• TASK REQUIREMENTS: Wherever a line below holds the word "arrow", copy that line.

• MATERIAL PROVIDED:
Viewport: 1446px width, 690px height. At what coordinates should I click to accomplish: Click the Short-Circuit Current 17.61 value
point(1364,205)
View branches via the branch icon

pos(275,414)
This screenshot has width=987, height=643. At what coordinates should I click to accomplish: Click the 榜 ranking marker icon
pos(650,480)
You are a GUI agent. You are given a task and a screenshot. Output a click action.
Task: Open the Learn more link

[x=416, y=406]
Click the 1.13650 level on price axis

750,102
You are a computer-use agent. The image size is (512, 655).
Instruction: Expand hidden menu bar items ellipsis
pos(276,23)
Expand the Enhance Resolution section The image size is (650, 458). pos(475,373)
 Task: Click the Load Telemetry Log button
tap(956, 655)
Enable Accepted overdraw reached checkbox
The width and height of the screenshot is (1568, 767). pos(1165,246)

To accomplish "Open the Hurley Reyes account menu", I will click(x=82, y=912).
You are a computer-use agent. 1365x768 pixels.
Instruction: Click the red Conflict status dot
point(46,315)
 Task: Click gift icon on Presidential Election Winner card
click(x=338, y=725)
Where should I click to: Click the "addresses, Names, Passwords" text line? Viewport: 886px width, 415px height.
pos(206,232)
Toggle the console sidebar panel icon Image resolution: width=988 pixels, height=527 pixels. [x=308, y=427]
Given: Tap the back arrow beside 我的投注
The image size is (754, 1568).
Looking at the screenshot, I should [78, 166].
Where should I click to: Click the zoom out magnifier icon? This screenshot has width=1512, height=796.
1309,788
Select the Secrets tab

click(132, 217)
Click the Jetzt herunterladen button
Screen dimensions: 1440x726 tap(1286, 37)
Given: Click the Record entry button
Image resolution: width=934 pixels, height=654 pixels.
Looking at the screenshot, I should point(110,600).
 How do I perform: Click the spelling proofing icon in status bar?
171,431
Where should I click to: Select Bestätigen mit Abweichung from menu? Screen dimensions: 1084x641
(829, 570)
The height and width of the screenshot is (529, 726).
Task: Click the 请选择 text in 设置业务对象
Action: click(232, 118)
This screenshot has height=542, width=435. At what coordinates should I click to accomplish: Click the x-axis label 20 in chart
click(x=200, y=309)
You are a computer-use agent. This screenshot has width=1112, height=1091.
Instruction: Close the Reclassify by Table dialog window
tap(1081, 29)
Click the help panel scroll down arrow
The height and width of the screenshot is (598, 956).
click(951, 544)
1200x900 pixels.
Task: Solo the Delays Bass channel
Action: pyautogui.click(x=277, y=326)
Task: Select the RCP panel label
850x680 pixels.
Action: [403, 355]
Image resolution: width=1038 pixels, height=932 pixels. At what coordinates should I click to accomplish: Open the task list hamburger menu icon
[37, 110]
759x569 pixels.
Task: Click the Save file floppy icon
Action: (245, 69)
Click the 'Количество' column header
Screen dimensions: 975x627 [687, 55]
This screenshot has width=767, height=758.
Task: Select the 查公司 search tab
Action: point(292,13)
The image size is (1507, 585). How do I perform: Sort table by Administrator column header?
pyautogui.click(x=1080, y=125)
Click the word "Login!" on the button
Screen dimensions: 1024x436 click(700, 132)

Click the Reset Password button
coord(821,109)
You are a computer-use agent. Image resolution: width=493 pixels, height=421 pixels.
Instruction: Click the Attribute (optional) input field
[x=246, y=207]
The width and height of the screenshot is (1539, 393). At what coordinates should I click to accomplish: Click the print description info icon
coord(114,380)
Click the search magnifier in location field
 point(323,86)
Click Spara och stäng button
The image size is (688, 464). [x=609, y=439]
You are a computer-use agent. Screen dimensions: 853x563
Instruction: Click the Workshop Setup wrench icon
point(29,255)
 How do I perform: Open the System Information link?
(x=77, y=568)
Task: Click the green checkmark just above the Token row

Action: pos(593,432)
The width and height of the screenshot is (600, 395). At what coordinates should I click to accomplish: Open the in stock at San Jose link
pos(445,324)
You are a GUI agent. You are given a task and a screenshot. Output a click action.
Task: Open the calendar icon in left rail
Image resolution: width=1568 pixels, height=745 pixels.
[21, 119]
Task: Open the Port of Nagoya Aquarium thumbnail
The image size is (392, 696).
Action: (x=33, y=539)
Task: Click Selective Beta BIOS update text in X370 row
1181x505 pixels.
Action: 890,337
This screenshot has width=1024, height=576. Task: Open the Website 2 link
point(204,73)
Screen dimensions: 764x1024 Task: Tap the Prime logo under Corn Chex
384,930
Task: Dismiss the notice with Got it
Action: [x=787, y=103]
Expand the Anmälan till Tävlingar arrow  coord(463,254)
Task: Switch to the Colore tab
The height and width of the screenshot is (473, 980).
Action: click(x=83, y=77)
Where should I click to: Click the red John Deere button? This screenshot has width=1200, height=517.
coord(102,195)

• YOUR RESPONSE:
Given: Tap the back arrow beside 我的投注
Click the help panel scroll down arrow
Expand the Anmälan till Tävlingar arrow  coord(463,254)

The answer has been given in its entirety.